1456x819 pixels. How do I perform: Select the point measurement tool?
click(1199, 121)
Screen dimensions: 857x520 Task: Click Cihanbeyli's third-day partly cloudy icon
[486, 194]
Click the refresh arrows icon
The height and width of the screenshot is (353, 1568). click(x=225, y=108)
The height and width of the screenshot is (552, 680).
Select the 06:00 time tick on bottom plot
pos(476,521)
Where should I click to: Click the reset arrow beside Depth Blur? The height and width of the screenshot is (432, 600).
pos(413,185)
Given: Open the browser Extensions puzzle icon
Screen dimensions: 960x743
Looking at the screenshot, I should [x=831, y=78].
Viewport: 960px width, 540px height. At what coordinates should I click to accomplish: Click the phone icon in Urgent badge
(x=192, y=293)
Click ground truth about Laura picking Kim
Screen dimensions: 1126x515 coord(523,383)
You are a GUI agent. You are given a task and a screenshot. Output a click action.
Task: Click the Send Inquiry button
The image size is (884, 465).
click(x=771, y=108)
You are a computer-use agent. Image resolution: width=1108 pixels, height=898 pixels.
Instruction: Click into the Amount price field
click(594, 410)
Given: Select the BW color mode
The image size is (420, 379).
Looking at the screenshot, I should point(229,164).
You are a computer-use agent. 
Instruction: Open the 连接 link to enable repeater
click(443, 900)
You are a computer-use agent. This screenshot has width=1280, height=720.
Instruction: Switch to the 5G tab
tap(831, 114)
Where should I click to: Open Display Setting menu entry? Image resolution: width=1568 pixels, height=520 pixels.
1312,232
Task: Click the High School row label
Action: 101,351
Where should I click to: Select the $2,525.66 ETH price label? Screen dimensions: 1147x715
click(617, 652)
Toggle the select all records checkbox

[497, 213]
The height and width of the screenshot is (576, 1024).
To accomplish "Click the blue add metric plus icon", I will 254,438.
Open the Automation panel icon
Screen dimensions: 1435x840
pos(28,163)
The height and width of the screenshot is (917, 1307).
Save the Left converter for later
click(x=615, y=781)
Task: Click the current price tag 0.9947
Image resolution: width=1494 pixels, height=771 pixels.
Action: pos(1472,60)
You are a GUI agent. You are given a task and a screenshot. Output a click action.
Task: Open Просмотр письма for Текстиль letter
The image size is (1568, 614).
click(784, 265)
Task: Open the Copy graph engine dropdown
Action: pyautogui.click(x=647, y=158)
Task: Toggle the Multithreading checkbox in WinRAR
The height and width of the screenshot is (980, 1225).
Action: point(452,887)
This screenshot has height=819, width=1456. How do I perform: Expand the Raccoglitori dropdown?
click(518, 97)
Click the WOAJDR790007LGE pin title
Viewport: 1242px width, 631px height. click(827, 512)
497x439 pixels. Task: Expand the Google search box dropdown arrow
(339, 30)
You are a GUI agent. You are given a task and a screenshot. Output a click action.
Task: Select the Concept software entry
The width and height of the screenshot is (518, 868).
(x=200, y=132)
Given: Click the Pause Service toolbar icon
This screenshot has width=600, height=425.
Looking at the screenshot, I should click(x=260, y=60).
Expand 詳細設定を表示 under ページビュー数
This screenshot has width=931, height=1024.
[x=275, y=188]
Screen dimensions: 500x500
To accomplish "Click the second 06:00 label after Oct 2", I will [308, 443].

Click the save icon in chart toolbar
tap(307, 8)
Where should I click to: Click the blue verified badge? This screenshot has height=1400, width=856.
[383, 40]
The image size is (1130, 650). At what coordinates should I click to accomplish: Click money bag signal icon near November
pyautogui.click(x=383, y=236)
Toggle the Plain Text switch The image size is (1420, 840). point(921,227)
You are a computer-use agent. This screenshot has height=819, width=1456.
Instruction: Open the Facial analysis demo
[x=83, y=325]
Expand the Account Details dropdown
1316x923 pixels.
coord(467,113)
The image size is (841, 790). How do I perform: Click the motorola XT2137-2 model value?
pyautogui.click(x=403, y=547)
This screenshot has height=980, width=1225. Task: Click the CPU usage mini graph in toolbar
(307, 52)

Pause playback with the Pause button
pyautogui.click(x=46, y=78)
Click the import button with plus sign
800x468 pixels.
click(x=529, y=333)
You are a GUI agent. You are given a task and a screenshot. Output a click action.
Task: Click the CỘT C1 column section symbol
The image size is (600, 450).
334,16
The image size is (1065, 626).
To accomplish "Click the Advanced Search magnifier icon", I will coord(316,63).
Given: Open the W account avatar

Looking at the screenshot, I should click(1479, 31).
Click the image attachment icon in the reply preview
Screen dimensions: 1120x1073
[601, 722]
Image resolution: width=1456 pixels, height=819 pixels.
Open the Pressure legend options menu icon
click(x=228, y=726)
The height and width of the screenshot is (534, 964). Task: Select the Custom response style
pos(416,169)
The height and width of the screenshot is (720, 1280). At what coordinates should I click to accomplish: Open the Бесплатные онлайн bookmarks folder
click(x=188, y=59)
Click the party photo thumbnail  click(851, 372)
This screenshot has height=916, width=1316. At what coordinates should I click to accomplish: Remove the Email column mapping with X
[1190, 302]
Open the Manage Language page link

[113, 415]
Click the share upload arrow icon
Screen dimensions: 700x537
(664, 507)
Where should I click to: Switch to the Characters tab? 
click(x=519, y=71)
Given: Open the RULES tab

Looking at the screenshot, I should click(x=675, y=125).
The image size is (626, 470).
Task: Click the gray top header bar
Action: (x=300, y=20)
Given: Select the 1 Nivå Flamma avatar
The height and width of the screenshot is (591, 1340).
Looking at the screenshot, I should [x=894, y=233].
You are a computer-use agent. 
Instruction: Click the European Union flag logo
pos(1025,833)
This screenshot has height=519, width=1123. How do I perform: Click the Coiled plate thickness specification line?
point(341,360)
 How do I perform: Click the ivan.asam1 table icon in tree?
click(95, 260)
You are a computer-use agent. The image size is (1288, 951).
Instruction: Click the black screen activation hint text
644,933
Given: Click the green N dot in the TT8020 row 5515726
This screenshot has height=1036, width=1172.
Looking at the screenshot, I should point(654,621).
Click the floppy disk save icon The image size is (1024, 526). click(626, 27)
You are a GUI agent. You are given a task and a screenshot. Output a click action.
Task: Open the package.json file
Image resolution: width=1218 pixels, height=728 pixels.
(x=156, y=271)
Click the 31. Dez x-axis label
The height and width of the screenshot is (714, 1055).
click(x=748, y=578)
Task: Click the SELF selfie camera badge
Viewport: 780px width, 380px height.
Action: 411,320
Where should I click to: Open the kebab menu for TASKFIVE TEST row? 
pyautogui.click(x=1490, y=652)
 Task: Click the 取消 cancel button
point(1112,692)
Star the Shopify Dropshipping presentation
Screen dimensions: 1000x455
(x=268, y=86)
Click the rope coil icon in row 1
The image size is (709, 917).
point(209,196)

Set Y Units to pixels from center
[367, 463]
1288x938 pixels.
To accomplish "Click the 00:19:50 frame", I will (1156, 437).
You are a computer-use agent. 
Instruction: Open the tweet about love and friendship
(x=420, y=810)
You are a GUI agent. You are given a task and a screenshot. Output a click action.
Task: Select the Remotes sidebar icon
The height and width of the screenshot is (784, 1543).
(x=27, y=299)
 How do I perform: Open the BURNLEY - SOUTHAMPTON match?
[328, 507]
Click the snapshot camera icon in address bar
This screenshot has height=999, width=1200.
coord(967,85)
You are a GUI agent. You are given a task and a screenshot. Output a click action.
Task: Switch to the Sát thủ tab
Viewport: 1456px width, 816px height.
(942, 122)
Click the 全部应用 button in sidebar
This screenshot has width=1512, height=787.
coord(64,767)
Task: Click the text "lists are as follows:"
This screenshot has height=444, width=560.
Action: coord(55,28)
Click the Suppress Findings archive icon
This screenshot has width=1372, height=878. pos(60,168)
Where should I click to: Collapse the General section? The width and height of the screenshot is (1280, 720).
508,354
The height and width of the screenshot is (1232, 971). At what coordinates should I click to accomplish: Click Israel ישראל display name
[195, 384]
·····
> **WHAT IS EXPECTED**
Can you convert the lines above, starting with the line containing "Click ground truth about Laura picking Kim" and going on through the line containing "click(x=771, y=108)", into a JSON list of strings with one string per line and blank lines left out?

> **RESULT**
[
  "Click ground truth about Laura picking Kim",
  "Screen dimensions: 1126x515 coord(523,383)",
  "You are a GUI agent. You are given a task and a screenshot. Output a click action.",
  "Task: Click the Send Inquiry button",
  "The image size is (884, 465).",
  "click(x=771, y=108)"
]